Meta rejette les allégations

Meta a fermement nié les allégations, réitérant que l'architecture de WhatsApp empêche la société d'accéder aux messages des utilisateurs.

« L'affirmation selon laquelle WhatsApp pourrait accéder aux communications chiffrées des personnes est manifestement fausse », a déclaré Andy Stone, porte-parole de Meta, au média.

Il a ajouté que le Bureau of Industry and Security avait auparavant rejeté les allégations comme non étayées et confirmé qu'il n'enquêtait pas sur WhatsApp ni sur Meta pour des violations des lois sur l'exportation.

Des affirmations contradictoires sur le chiffrement

Les allégations contredisent la position de longue date de Meta selon laquelle WhatsApp utilise le chiffrement de bout en bout, garantissant que seuls les utilisateurs impliqués dans une conversation peuvent en accéder au contenu.

Meta a constamment soutenu que « personne en dehors du chat, pas même WhatsApp, ne peut lire, écouter ou partager » les messages échangés sur la plateforme.

Cependant, l'enquêteur a affirmé dans son courriel que Meta maintenait depuis au moins 2019 un « système d'autorisations hiérarchisées », permettant des niveaux d'accès variables au contenu des messages, y compris pour des contractuels et des employés à l'étranger.

Bloomberg a rapporté que deux personnes interrogées au cours de l'enquête ont déclaré avoir eu un large accès aux messages WhatsApp lorsqu'elles effectuaient des travaux de modération de contenu sous contrat avec Accenture.

Contexte réglementaire et questions en suspens

L'enquête aurait été déclenchée par une plainte d'un lanceur d'alerte déposée auprès de la Securities and Exchange Commission en November 2024.
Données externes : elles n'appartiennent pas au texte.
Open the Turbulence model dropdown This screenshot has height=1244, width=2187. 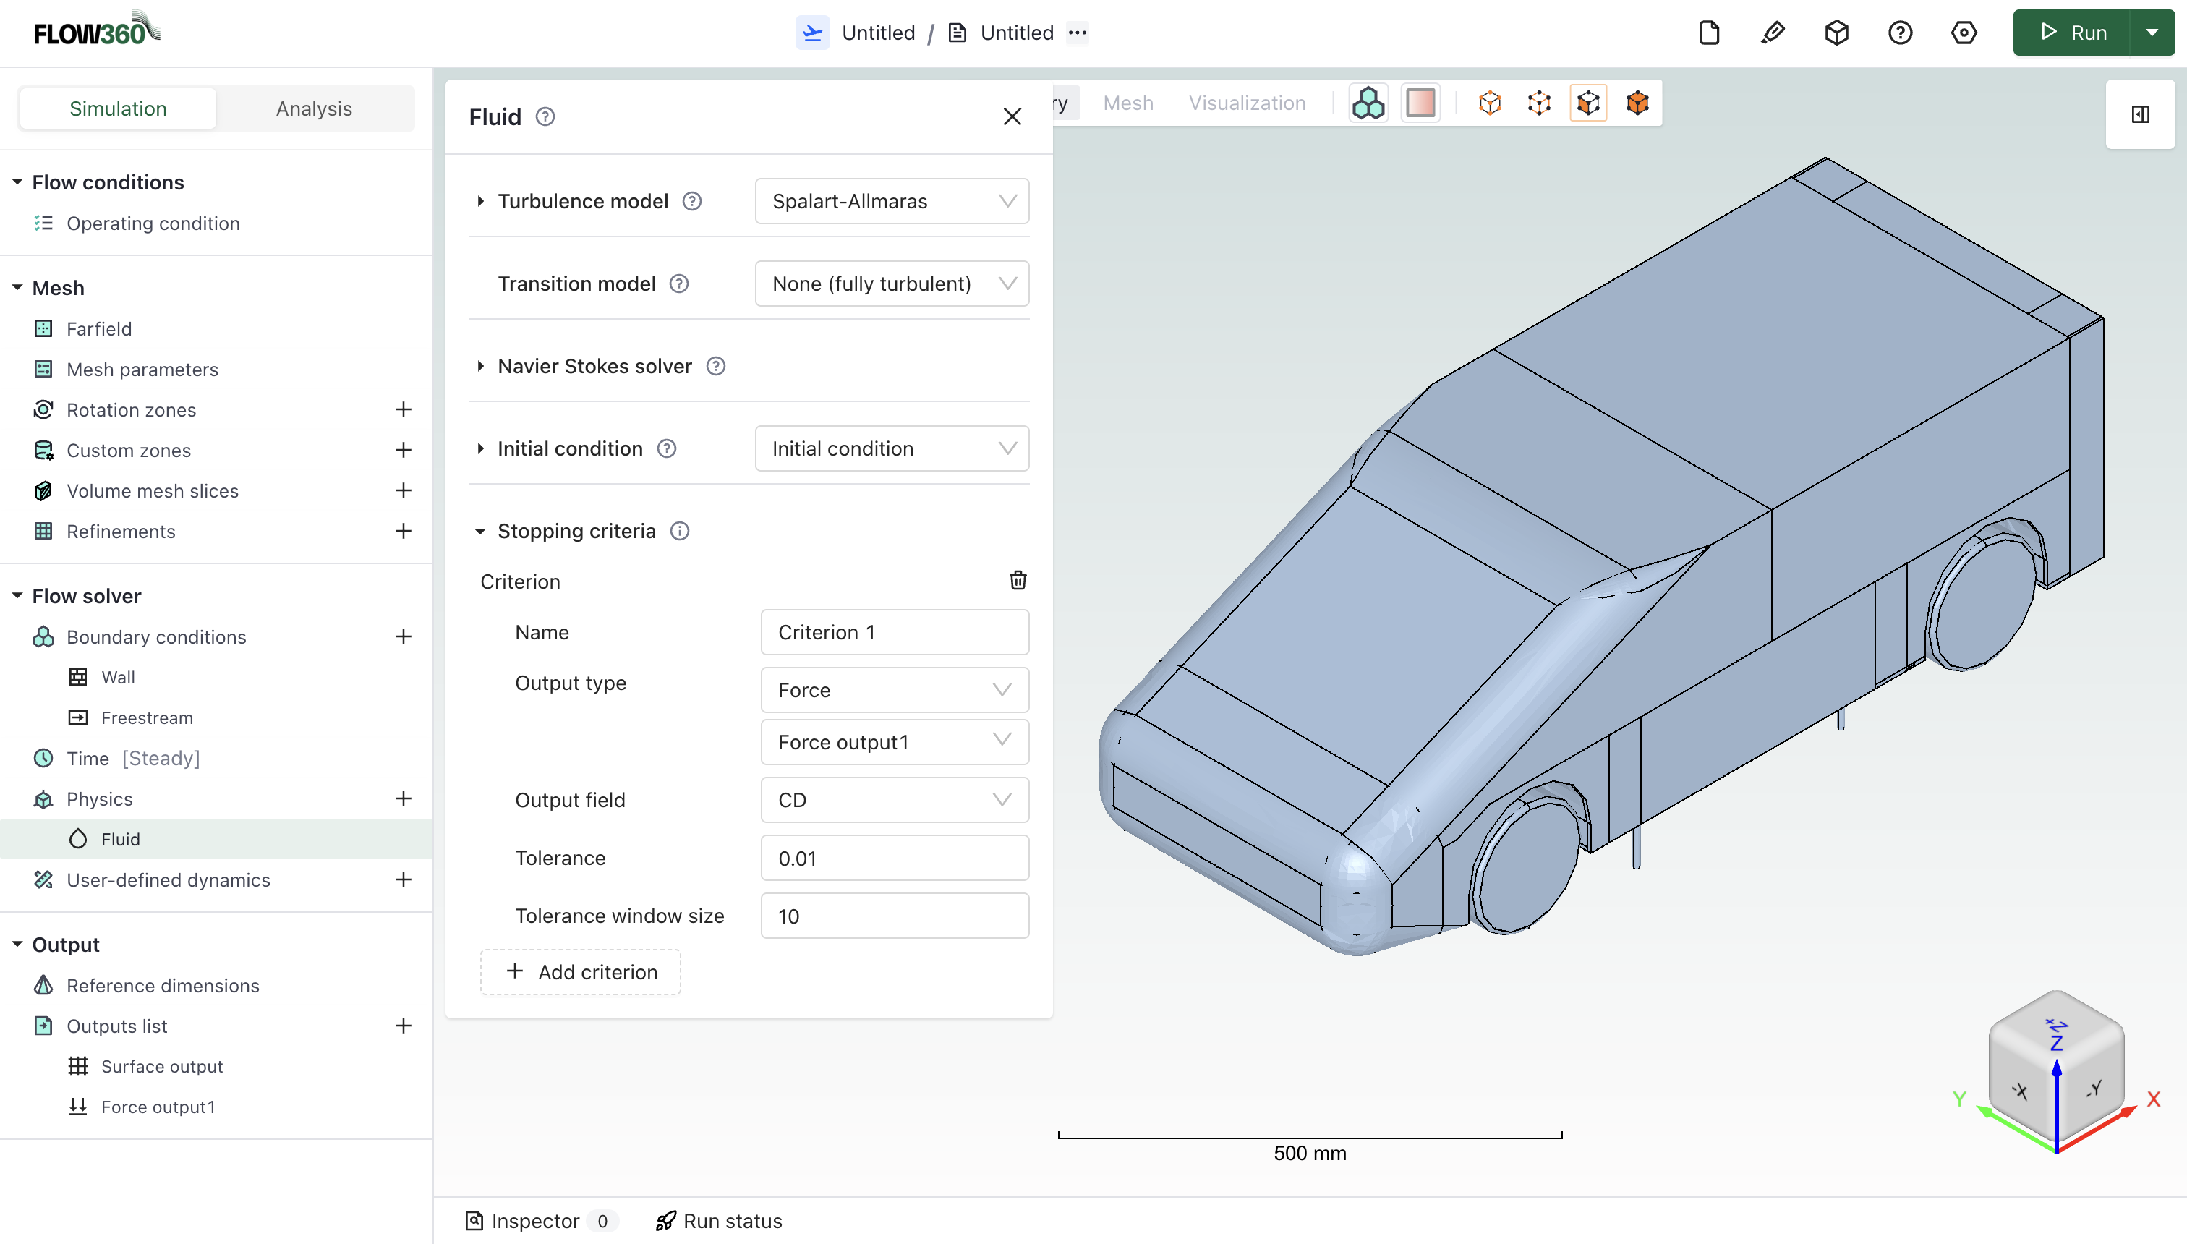pyautogui.click(x=892, y=202)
Le courriel de l'agent a également été envoyé à des responsables de la Federal Trade Commission, qui supervise les pratiques en matière de confidentialité de Meta à la suite d'une amende record de $5 billion infligée à la société en 2019.

Malgré la clôture de l'enquête, des questions subsistent sur les preuves recueillies lors de l'enquête et sur la possibilité que d'autres agences ouvrent des enquêtes connexes, ajoute le rapport.